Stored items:
◇ ◇ ◇ ◇
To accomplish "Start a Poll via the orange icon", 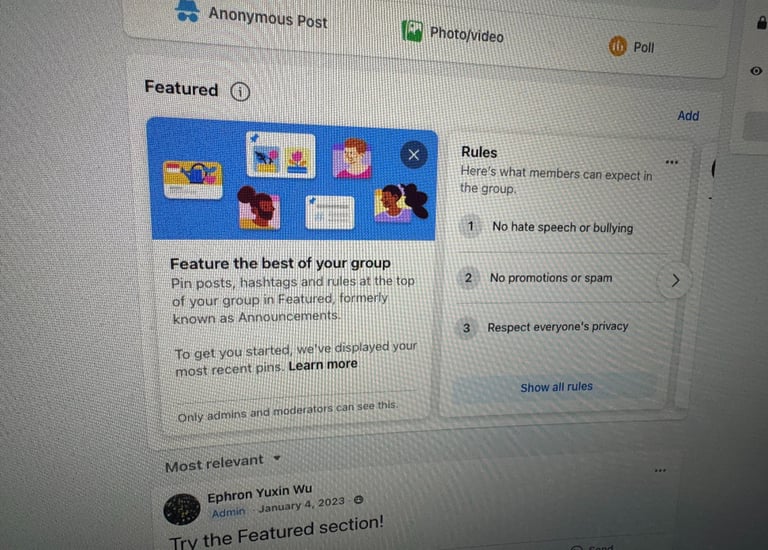I will pos(618,46).
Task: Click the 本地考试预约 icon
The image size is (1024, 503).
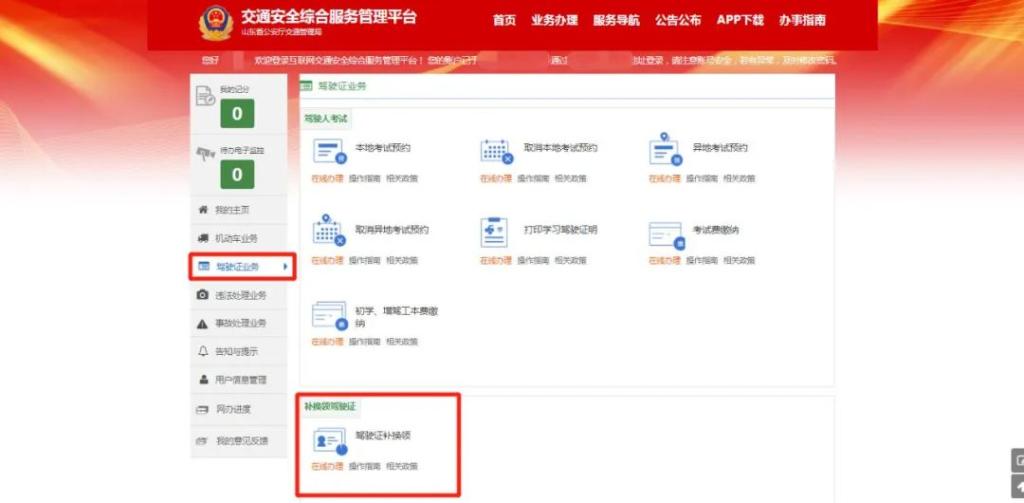Action: coord(329,151)
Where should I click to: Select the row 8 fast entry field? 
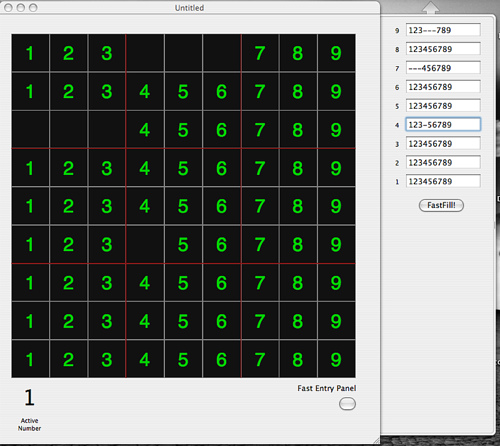click(443, 49)
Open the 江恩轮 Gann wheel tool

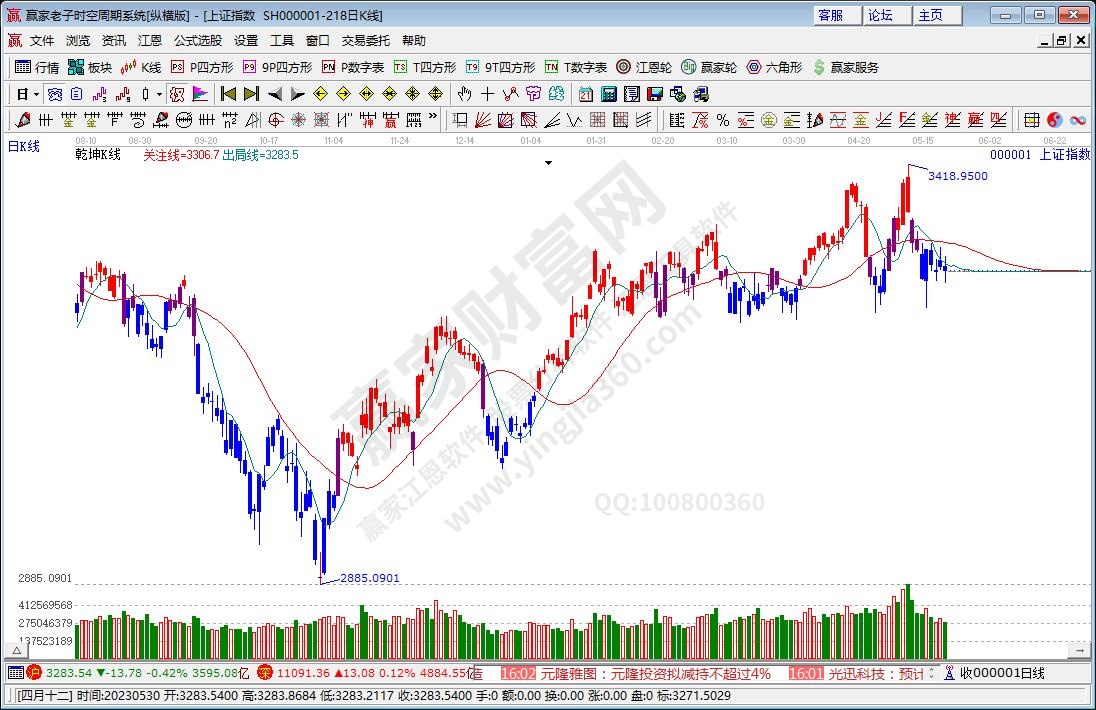coord(644,67)
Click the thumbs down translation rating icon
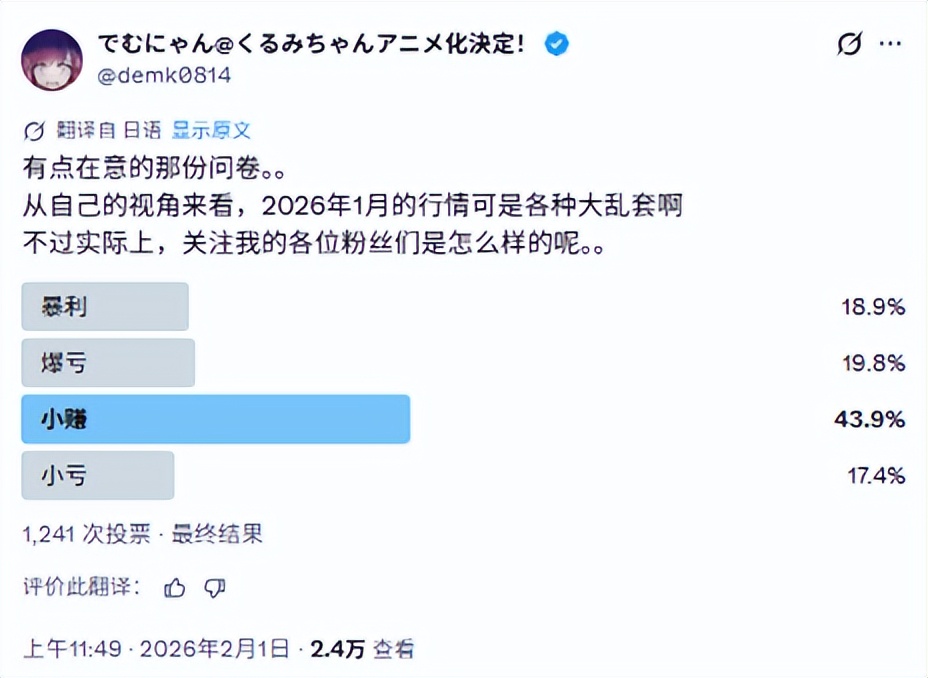Viewport: 928px width, 678px height. (x=214, y=588)
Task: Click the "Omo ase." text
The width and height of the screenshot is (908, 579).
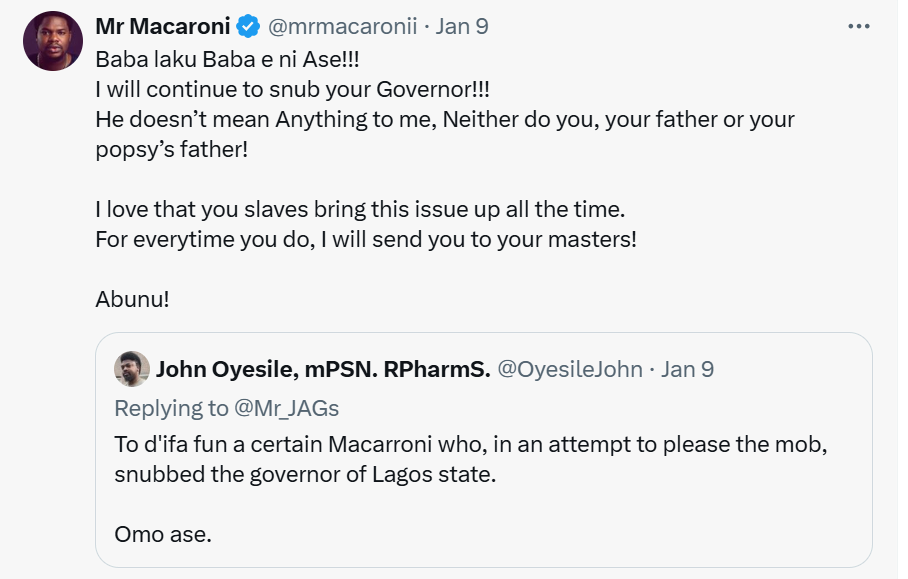Action: pyautogui.click(x=163, y=534)
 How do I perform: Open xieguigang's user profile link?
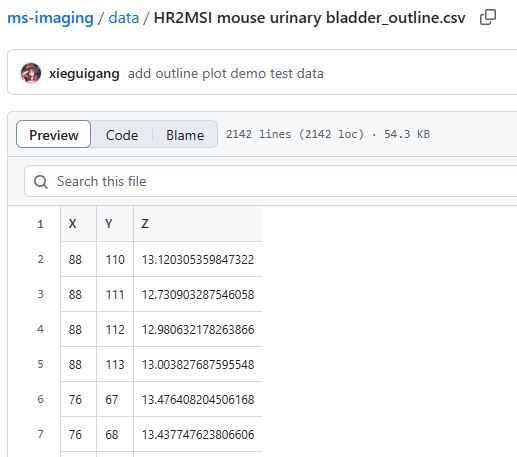tap(84, 73)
◇ ◇ ◇ ◇
Task brief = Your reply must hold only the lines from the line containing "Where should I" through the end of the records above, written out exactly, both ends included, with no pictures, please.

Exercise solution =
Where should I click to: Select the row 8 fast entry field? 
click(443, 49)
Open the 江恩轮 Gann wheel tool

coord(644,67)
Click the thumbs down translation rating icon
Viewport: 928px width, 678px height. (x=214, y=588)
Task: Click the "Omo ase." text
The width and height of the screenshot is (908, 579).
Action: pyautogui.click(x=163, y=534)
 How do I perform: Open xieguigang's user profile link?
tap(84, 73)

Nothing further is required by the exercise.